Our five senses aid in perceiving the world around us. And arguably, the most important of these is that of sight.
Sight, however, like all other senses, has its limitations. Beyond a certain point, our unaided eyes fail us. However, our curious selves are constantly pondering, and the desire to look at things beyond what we can look at naturally overcomes us; and hence, the desire to develop tools to aid our vision has arisen.
This need, supplemented by a better understanding of optics and fortunate accidents, has led to the invention of visual aids such as telescopes and microscopes. Perhaps the earliest instance of microscopes can be traced back to the ‘burning glass’ which essentially was a glass sphere used to focus sunlight to burn objects.
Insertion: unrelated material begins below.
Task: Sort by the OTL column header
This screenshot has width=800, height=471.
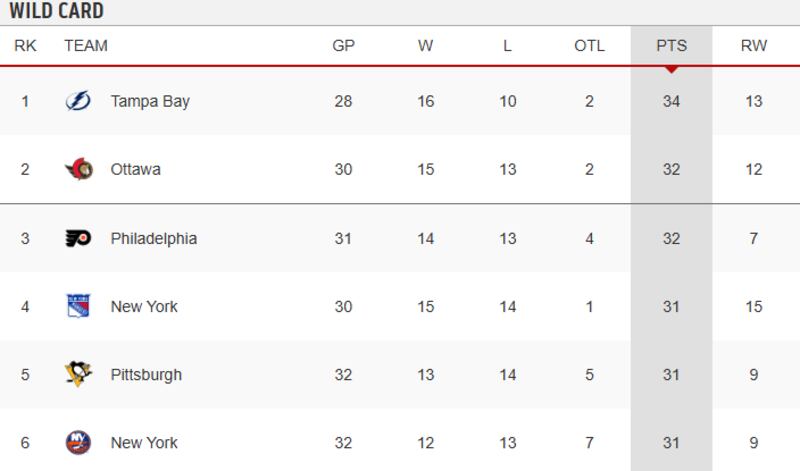Action: tap(589, 46)
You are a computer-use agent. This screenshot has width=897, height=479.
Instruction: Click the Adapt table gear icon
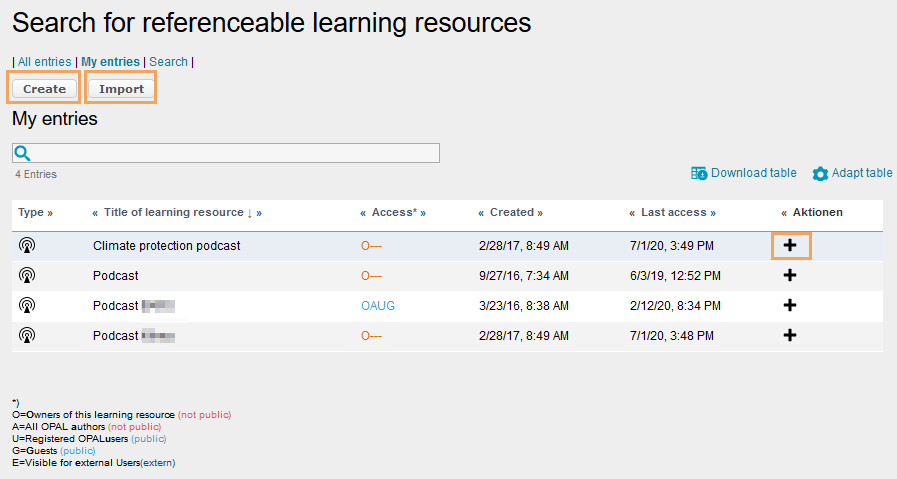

By way of a happy accident, in 1268, Roger Bacon broke a sphere and observed, “If anyone examines letters or other minute objects through the medium of crystal or glass or other transparent substance, if it be shaped like the lesser segment of a sphere, with the convex side toward the eye, he will see the letters far better and they will seem larger to him.
For this reason such an instrument is useful to all persons and to those with weak eyes for they can see any letter, however small, if magnifier enough”.[1] This observation, coupled with the knowledge of science of optics developed by early Muslim scientists such as Al-Kindi, Ibn Sahl and Ibn Al-Haytham has led to the advancement in the science of scopes.
As scientific curiosity and understanding has developed, and a thrust towards seeing minute objects surrounding us has unfolded, a need to enhance the science of microscopy has arisen. Various types of microscopes involving light, electrons and even van der Waal’s forces have been invented over the last few centuries. Perhaps the most popular, aside from optical microscopes, are scanning and transmission electron microscopes and atomic force microscopes.
A new entrant into the field of microscopy is fluorescence microscopy. The use of such a microscope is desirable in life sciences where colors are often used to distinguish between various features.
However, a disadvantage of such a microscope is an a priori need to physically scan the object to be imaged in the axial dimension, which could at times be optically sensitive.
To overcome the shortcomings of such an imaging technique a group of European scientists have developed a high-resolution light microscopy technique [2] which translates position into color markers for improved biological imaging in fluorophores. (A fluorophore or chromophore is a chemical which can re-emit light when excited by light).
In essence the technique involves the coating of the sample with fluorophores and then imaging the fluorescence, which has been color coded based on position, thereby, eliminating the need to scan the sample. The scientists were able to achieve a 3 dimensional mapping of 100-150 nm thick samples with an accuracy of 5-10 nm.
Revolutionary Breakthrough
The shortcoming of such a technique is the requirement of intense computational modeling to process the data, which can be resource intensive. The group resorted to simplified models to process information resulting in a loss of accuracy. In addition, the need to study the adherence of fluorophores to the substrate material is also essential when it comes to imaging by such a method.
Another issue, is the need to calibrate the fluorescence spectra for each fluorophore which in itself, could be an extremely time consuming and tedious process. It was demonstrated that this technique could be successfully employed in imaging cellular samples, but it offers hope that by combing this imaging approach with fluorescence correlation spectroscopy to enhance spatial and temporal resolution, DNA structures can also be accurately studies.
One could also combine such an approach with atomic probe tomography to study the evolution of grain boundaries. However, to improve the quality and accuracy of this novel technique, extensive research is essential to synthesize new fluorophores and probes.
Only by further developments in this promising imaging technique, the general strategy of using hyperspectral imaging to reconstruct emitter distributions perpendicular to an interface may find applications beyond bioimaging and the visible frequencies.
For example, using metamaterial coatings with tailored electromagnetic responses that offer more design degrees of freedom, the general approach may also find applications in, for example, all optical readout on chips and remote sensing/tracking.
References:
[1] Bradbury. 1968, 7.
[2] Spectrally coded optical nanosectioning (SpecON) with biocompatible metal–dielectric-coated substrates. Kareem El-Sayad et al.